BZA members Patricia N. Mathews, Charles R. Norris and Thornhill approved four variances to the zoning code that will allow the Historic D.C. Property Group Limited Partnership, IV to rehabilitate the E. Capitol Street carriage house into a luxury apartment. BZA member William F. McIntosh abstained from the vote.

The BZA, on a 4-to-1 vote two years ago, rejected a similar petition for a carriage house conversion in the same block. Thornhill was the single supporter of the previous case.

"My view is that in great degree the facts are the same between this case and the previous case," Thornhill said just prior to the vote.

Mathews said that because of the city's general policy of helping create more housing, the BZA "is obliged to take a fresh look at using carriage houses for housing."

Citizen groups protesting the conversion presented a petition with signatures of 75 nearby residents asking the board to reject the proposal. Advisory Neighborhood Commission 6A supported the proposal, but with the condition that the residents in the carriage house and the principal residence on the lot be prevented from parking in the alley.

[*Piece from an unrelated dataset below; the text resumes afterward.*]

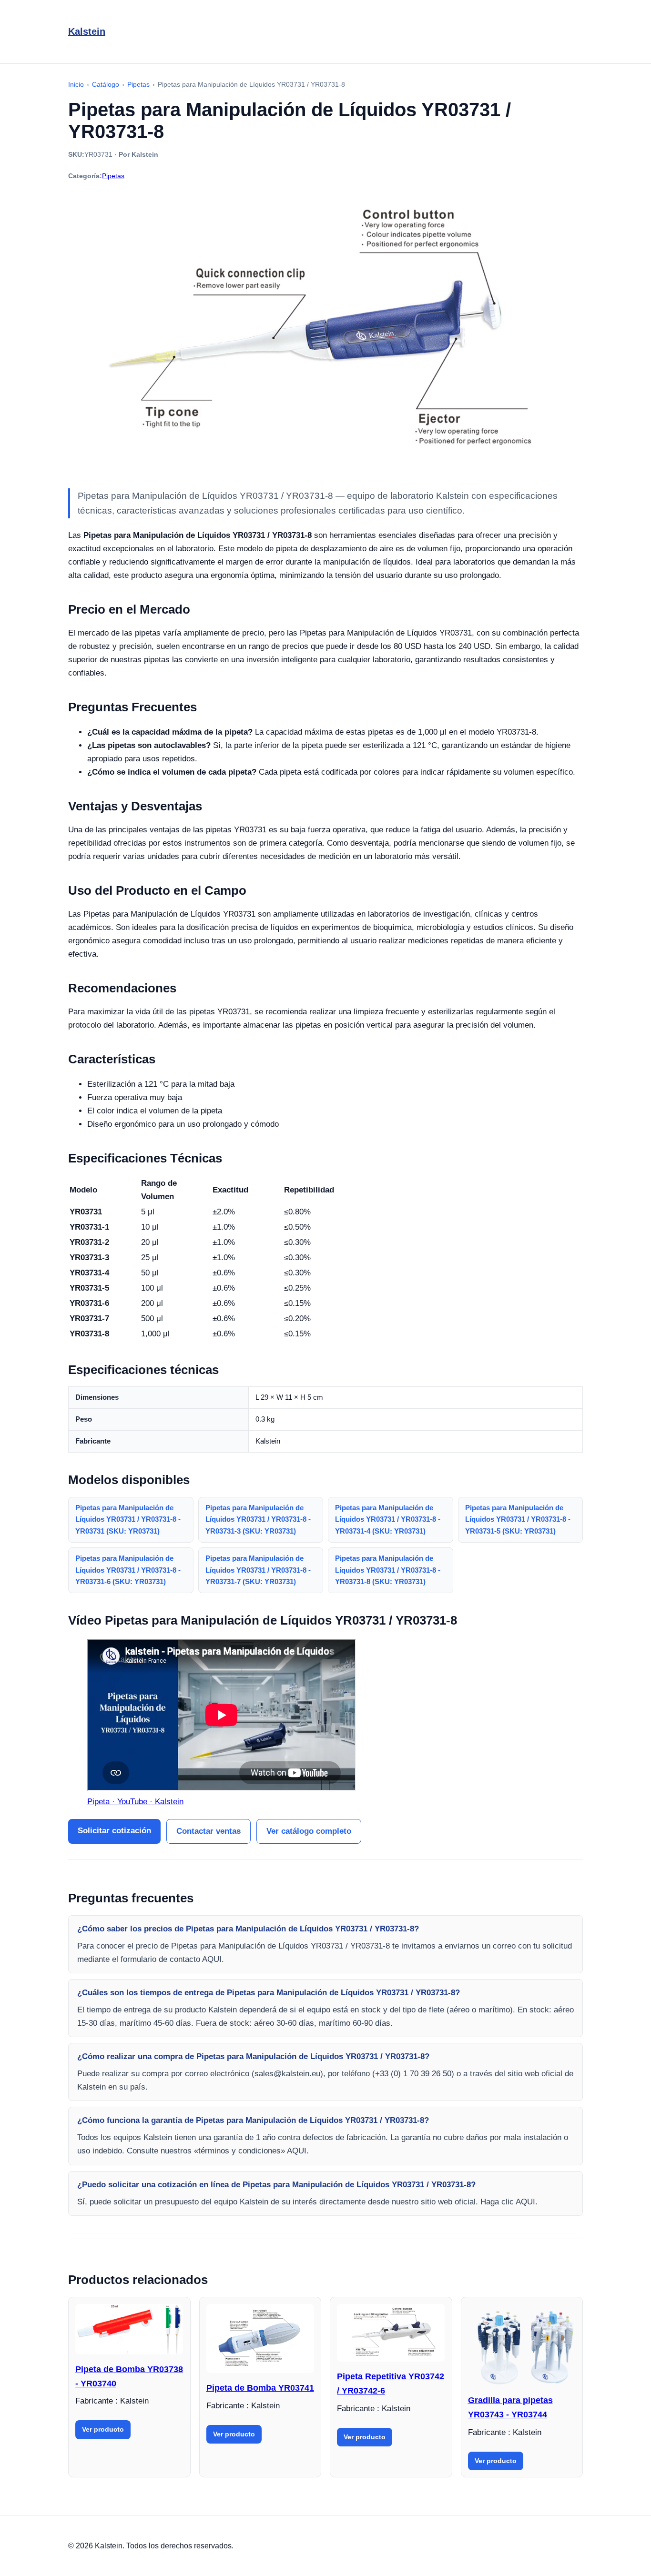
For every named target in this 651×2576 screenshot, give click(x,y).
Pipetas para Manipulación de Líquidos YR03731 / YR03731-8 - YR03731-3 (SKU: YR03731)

Parking in the alley, and the possibility that cars could limit emergency vehicle access to the alleys, was a major concern for many of the persons urging the board to reject the proposal, along with concern that allowing conversions of carriage houses could create a parking crunch on the public streets of the Hill.

Robert J. Hummer, a principal of the partnership that owns and rents the property, said the owners were "pleased" by the outcome and would be starting reconstruction of the carriage house as soon as possible.